Grand-Cœur-Limpide et Tout-en-Muscles arrivent à la rivière. C’est une grande rivière, très belle, avec des beaux arbres, des libellules qui volettent partout au-dessus de l’eau, des jolies grenouilles vertes qui sautent, et l’eau qui chante sur son chemin.
– Alors, Tout-en-Muscles : assieds-toi et dis-moi ce que tu vois.
– Ben oui, je vois la rivière transparente, les petites vagues, les cailloux gris et les arbres verts.
– C’est tout ?… Maintenant, ferme les yeux et dis-moi ce que tu sens …
Tout-en-Muscles est un peu surpris, mais comme il attend vraiment que Grand-Cœur-Limpide l’aide, il veut bien fermer ses yeux un moment.
– Alors, qu’est ce que tu sens ?
– Ah oui, ça n’est pas pareil : je sens des choses très agréables ! Le vent léger, l’odeur de la terre mouillée, j’entends la musique que l’eau fait en coulant, les oiseaux… ils ont l’air rudement contents les oiseaux… j’ai un peu chaud sous le soleil, mais c’est agréable grâce au petit vent. Finalement, en fermant les yeux, on sent plein de choses, peut-être plus qu’avec les yeux ouverts.
– Maintenant, tu peux rouvrir les yeux et me dire comment tu comptes t’’entraîner pour cette course à la nage ?
– C’est dur, Grand-Cœur-Limpide, c’est très dur comme course ! Il y aura des très bons nageurs, venus de très loin. Alors, jusqu’à aujourd’hui, je m’entraîne beaucoup parce qu’il faut que je sois le plus fort : je cours à pied, je nage, je fais mes muscles…
– Ah ça oui, je vois bien, tes muscles… Mais tu crois que tu arriveras à être plus fort que cette grande rivière ?
– Ben, je suis pas sûr parce qu’elle aussi est très très forte, et il y a des passages où elle va super-vite !
– Alors, si tu veux que je t’aide, voilà ce que je te propose : moi, je crois que tu ne pourras pas être plus fort que la rivière et peut-être même pas plus fort que les autres nageurs. Ce qu’il te faut, c’est devenir comme cette rivière, la comprendre, voir comment elle fait pour aller si vite et couler tranquillement quand même, sans perdre une seule goutte de son eau. Toi, tu dois pouvoir aller dans cette eau sans rien perdre de ton énergie. Plutôt que de nager vite, tu dois pouvoir couler, comme l’eau.

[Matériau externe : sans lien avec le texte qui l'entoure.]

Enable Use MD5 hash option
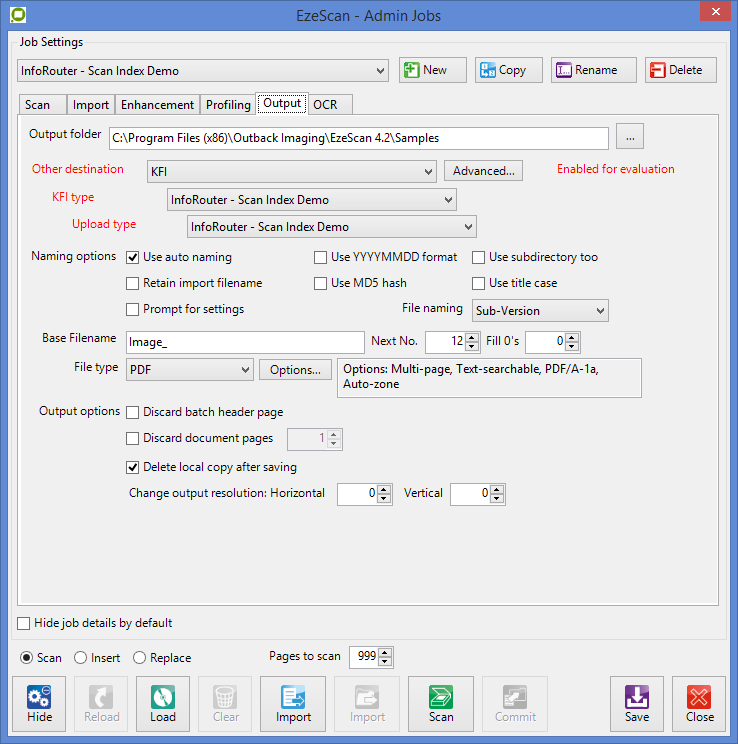This screenshot has height=744, width=738. pyautogui.click(x=321, y=283)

– Ah, oui, c’est une bonne idée, ça… mais comment faire ?
– Eh bien on va faire comme tout à l’heure : on va fermer nos yeux et essayer de sentir comment la rivière fait pour couler si facilement. Tu vas apprendre à descendre dans ton cœur, à l’intérieur de toi et progressivement, tu comprendras mieux la rivière… et tu pourras mieux faire comme elle, couler vite et tranquillement, sans t’épuiser à nager…
Grand-Cœur-Limpide et Tout-en-Muscles ont fermé leurs yeux. Ils sont descendus à l’intérieur d’eux, dans leur cœur, et ils ont médité un long moment. Tout-en-Muscles se sent bien dans son cœur, il se détend, il sent la rivière, la comprend mieux. A la fin de la méditation il dit :
– C’était formidable, je crois que j’ai un peu compris le secret de la rivière : elle sait qu’elle atteindra son but simplement en se laissant couler, en suivant son chemin de rivière. La Nature est là pour l’aider, elle a confiance.
– Toi aussi, tu peux avoir confiance en la Nature. Même dans ta vie de tous les jours, tu peux avoir confiance. Et puis, si tu ne gagnes pas le vélo tout de suite, tu l’auras certainement un autre jour… En tout cas, tu as déjà gagné quelque chose de très précieux, c’est comme un trésor que tu as au fond de toi : il suffit que tu fermes les yeux, que tu médites dans ton cœur et tu y trouveras un ami magnifique qui t’aidera chaque jour.

Il se faisait tard, il fallait rentrer. Tout-en-Muscles était bien content, il commençait à devenir tranquille comme la rivière.